Jason Byassee: The moral challenge of our century

An old-time evangelist spoke at Duke recently. His name wasn't Graham or Jakes. It was Kristof.

I heard an old-time evangelist preach to a full house here at Duke the other night. The crowd was buying what he was selling. They laughed at the jokes, nodded at the profound points and lined up for the altar call.

The evangelist was Nicholas Kristof of The New York Times. I mean him no disrespect by comparing him to an evangelist. He spoke with the boldness and conviction of Billy Sunday, Billy Graham and the apostle Paul all rolled into one. And the message he spoke was as true as anything those other men preached. The altar call was a line that stretched outside the building for his signature on the book. The sellers didn’t bring enough copies. As jaded as the Facebook generation is, they wanted to sign up for this.

“In the 19th century the central moral challenge was slavery,” Kristof said. “In the 20th century, it was totalitarianism. In this century, it is the oppression of women and girls throughout the world.”

Task 1
Answer these questions from the piece on Kristof's Duke talk.
(a) Which newspaper is Nicholas Kristof with?
(b) What did Kristof name as the central moral challenge of the 20th century?
(c) What was the altar call?
Task 2
Decide whether each statement agrees with the piece on Kristof's Duke talk, and support each answer with the exact words that decide it.
(a) The sellers brought enough copies of the book.
(b) Kristof said slavery was the central moral challenge of the 19th century.
(c) Kristof spoke at Duke to a small crowd.
Answer using only the piece on Kristof's Duke talk.

Given data
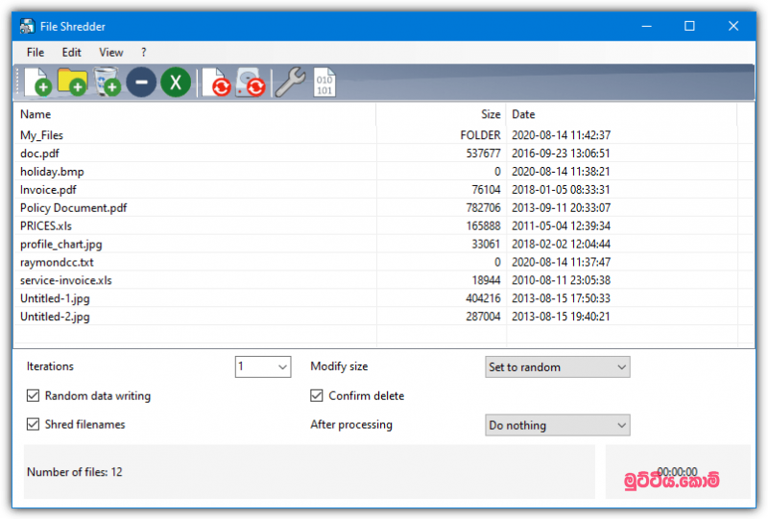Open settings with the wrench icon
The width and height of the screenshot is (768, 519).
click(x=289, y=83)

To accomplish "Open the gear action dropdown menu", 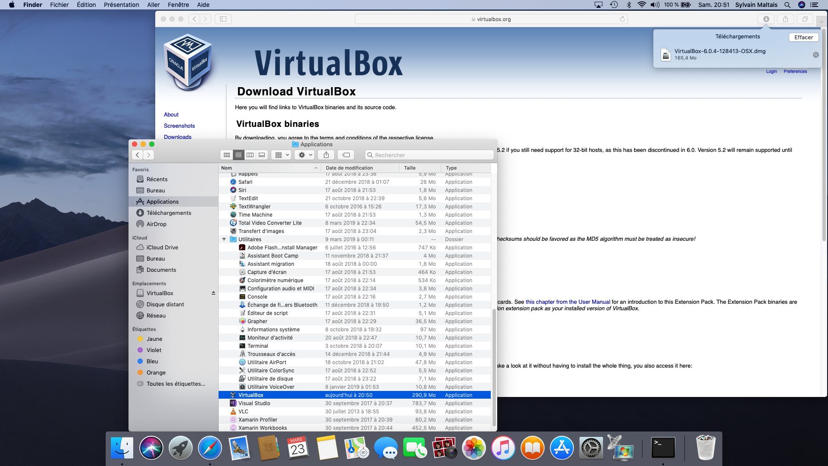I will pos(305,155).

Full response 1
(a) The New York Times
(b) Totalitarianism
(c) A line that stretched outside the building for his signature on the book

Full response 2
(a) No: "The sellers didn’t bring enough copies."
(b) Yes: "In the 19th century the central moral challenge was slavery"
(c) No: "I heard an old-time evangelist preach to a full house here at Duke the other night."